Les citoyens italiens sont invités à se prononcer ce week-end sur une réforme du système judiciaire proposée par la Première ministre Giorgia Meloni, qui suscite de vives controverses. Le scrutin, qui se tiendra sur deux jours, les 22 et 23 mars, pourrait se transformer en un véritable test de popularité pour la dirigeante d'extrême droite à l'approche des élections législatives de 2027.
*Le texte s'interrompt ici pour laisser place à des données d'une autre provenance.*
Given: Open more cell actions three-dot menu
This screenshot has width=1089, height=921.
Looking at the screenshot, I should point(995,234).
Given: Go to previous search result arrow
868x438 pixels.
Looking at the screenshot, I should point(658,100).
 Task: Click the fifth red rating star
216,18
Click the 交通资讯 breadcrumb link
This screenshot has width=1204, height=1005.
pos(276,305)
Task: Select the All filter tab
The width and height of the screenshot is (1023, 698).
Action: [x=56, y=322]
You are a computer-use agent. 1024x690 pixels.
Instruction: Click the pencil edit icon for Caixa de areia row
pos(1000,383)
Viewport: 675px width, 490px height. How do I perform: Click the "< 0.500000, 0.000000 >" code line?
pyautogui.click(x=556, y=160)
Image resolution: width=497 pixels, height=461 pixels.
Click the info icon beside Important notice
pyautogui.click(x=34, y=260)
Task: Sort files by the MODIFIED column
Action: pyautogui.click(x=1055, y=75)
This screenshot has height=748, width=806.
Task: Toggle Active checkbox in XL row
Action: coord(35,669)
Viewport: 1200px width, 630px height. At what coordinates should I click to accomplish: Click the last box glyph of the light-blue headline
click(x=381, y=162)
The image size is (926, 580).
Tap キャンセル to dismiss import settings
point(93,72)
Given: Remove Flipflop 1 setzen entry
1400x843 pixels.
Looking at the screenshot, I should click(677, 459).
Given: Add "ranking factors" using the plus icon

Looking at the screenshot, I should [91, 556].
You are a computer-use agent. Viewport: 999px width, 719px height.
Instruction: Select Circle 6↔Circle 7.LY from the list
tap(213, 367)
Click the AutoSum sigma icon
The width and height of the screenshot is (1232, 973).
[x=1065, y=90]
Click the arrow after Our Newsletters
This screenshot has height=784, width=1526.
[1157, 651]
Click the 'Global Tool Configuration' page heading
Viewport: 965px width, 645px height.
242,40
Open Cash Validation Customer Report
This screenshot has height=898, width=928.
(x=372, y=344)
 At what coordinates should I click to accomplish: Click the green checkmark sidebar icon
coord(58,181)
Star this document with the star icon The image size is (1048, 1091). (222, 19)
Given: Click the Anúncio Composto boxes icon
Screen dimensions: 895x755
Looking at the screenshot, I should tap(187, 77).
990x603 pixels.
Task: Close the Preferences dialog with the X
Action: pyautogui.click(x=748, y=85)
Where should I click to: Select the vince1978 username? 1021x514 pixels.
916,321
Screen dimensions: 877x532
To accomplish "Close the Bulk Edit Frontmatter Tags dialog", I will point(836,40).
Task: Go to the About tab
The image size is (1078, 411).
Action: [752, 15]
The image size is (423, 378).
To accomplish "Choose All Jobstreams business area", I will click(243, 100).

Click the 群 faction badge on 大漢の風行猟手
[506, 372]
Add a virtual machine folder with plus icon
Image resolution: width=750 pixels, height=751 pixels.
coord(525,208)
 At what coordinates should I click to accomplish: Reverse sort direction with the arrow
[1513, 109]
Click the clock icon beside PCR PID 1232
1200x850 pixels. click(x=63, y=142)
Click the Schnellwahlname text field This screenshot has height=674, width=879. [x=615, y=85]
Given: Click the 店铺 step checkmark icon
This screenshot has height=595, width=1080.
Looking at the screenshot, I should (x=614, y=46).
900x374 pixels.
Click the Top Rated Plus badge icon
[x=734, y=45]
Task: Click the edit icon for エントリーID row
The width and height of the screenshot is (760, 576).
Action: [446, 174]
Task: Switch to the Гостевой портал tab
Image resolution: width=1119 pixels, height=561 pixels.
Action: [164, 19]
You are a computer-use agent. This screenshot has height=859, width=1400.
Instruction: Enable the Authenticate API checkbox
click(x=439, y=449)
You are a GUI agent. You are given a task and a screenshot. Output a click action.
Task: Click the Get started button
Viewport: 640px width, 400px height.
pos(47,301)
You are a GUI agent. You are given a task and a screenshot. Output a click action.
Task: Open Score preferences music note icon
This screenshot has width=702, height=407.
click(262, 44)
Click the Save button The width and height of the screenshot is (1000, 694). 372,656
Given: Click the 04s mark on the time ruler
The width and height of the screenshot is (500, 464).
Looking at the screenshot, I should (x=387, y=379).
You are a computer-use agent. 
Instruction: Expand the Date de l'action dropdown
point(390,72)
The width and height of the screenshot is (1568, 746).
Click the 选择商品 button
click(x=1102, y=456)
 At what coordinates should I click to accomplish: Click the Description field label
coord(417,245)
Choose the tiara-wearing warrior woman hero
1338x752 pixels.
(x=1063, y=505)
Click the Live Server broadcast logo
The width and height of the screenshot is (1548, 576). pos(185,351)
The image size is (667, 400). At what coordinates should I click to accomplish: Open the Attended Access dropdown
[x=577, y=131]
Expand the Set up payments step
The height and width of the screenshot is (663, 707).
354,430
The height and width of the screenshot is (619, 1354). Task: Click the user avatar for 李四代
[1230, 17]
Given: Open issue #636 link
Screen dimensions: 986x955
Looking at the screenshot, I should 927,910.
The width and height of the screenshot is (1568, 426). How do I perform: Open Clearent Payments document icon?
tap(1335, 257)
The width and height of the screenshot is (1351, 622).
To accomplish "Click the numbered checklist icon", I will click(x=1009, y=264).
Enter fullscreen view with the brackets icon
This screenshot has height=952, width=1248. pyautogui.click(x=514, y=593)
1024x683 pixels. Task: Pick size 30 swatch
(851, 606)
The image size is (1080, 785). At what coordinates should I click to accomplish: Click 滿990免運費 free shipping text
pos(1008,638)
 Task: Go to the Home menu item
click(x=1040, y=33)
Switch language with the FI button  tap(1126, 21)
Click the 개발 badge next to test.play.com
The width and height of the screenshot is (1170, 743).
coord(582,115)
Cette consultation porte sur le statut des magistrats, un enjeu cher à la droite italienne depuis l'époque Berlusconi. Le gouvernement, ayant pour objectif d'améliorer l'impartialité de la justice, prône une dépolitisation de la magistrature. Cependant, l'opposition, quant à elle, accuse l'exécutif de vouloir affaiblir ce pilier essentiel de la démocratie. Si le « non » venait à l'emporter, cela représenterait un coup dur pour Meloni, d'autant plus qu'elle se retrouve devancée par la gauche dans les derniers sondages.
Le climat politique étant tendu, certains experts, comme l'analyste politique Giovanni De Angelis, estiment que les résultats de ce référendum pourraient influencer le paysage électoral et le positionnement des partis. « Ce scrutin est bien plus qu'une simple réforme judiciaire, c'est un véritable indice de la santé politique du pays », déclare De Angelis.
Alors que le pays se prépare à voter, la question de l'équilibre entre justice et politique reste au cœur des débats. Le résultat de ce référendum pourrait ainsi marquer un tournant décisif pour l’avenir du gouvernement de Giorgia Meloni et de la justice en Italie.